Giustizia
Arrestato Matteo Messina Denaro. Chi siede oggi sul suo trono?
Ebbene sì. Dopo 30 anni di latitanza, questa mattina, all’interno della clinica privata La Maddalena a Palermo, è stato arrestato dal ROS, il Raggruppamento Operativo Speciale dell’Arma dei Carabinieri, l’imprendibile “capo dei capi” Matteo Messina Denaro. A coordinare le indagini che hanno portato alla sua cattura il procuratore della Repubblica di Palermo, Maurizio De Lucia e l’aggiunto Paolo Guido.
Nella stessa clinica, un anno fa, era stato operato e da allora stava facendo delle terapie in day hospital. Nel documento falso esibito ai sanitari c’era scritto un nome falso, quello di Andrea Bonafede.
Nessuno blitz riproducibile cinematograficamente. Nessuno scontro a fuoco.
«Dopo il blitz nella clinica – scrive l’ANSA – l’ormai ex superlatitante è stato trasferito prima nella caserma San Lorenzo, poi all’aeroporto di Boccadifalco per essere portato in una struttura carceraria di massima sicurezza. La stessa cosa accadde al boss Totò Riina, arrestato il 15 gennaio di 30 anni fa. Assieme a lui è stato arrestato anche Giovanni Luppino, di Campobello di Mazara (Tp), accusato di favoreggiamento perché avrebbe accompagnato il boss alla clinica per le terapie periodiche».
Era il 1989 quando Paolo Borsellino scrisse, per la prima volta, il suo nome in un fascicolo d’indagine. E fu un commissario di polizia di Castelvetrano, Rino Germanà, che iniziò a indagare su quel ragazzo che decise di ucciderlo. Messina Denaro, Leoluca Bagarella e Giuseppe Graviano, a bordo di una Fiat Tipo, intercettarono Germanà sul lungomare di Mazara del Vallo. Iniziarono a sparare, il commissario rispose al fuoco, uscì dalla macchina e si gettò in mare inseguito da Bagarella il cui Kalašnikov s’inceppò.
Il suo nome fu iscritto ufficialmente nella lista dei ricercati il 2 giugno 1993. Da allora ricerche, arresti di fiancheggiatori ma, di lui, nessuna traccia, almeno fino ai giorni scorsi quando si è messa in moto la macchina che ha portato al suo arresto.
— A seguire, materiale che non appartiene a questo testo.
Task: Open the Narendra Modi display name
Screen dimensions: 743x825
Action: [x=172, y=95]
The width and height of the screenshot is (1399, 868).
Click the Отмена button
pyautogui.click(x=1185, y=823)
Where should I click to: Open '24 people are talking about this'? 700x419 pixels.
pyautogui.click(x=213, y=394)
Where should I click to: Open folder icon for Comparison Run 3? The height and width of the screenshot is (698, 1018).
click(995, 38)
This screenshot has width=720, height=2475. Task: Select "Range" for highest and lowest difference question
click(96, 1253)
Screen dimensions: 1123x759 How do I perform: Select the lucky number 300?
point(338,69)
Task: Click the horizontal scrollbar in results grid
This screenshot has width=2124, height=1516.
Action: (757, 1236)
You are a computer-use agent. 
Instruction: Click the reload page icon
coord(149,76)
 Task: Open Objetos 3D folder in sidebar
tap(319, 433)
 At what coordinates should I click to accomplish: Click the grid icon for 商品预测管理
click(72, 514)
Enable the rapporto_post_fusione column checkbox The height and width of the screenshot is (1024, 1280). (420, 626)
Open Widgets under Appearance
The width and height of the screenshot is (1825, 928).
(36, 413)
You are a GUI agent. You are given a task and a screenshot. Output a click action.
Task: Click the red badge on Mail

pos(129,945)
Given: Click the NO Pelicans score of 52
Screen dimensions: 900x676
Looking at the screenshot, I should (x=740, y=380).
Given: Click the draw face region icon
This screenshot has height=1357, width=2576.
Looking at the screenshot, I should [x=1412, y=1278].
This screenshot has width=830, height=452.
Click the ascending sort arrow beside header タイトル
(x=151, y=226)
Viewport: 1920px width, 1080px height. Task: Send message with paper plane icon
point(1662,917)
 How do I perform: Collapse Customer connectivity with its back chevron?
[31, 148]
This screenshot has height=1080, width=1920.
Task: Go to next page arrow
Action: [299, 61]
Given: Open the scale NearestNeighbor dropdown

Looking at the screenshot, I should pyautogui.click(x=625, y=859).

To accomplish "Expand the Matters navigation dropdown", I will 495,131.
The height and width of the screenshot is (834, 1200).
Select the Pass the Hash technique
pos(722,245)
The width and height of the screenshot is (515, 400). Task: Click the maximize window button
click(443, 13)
Si chiude così la parabola di Matteo Messina Denaro, definito il custode dei segreti delle stragi del ’92 e del ’93. Si chiude in un ospedale del capoluogo siciliano, lontano dalla sua residenza di latitanza e dal suo covo, lontano da un luogo da perquisire. Nessun covo. Nessuna dimora. Nessuna cassaforte da aprire. Oggi non si chiude un capitolo ma, in realtà, se ne apre un altro, quello che dovrà condurre all’individuazione e alla cattura del suo successore, che è stato nominato da tempo. Il vecchio boss, vecchio anche se ha solo sessant’anni, era malato da tempo e, forse, la latitanza non gli permetteva di poter usufruire delle cure necessarie alla sua sopravvivenza.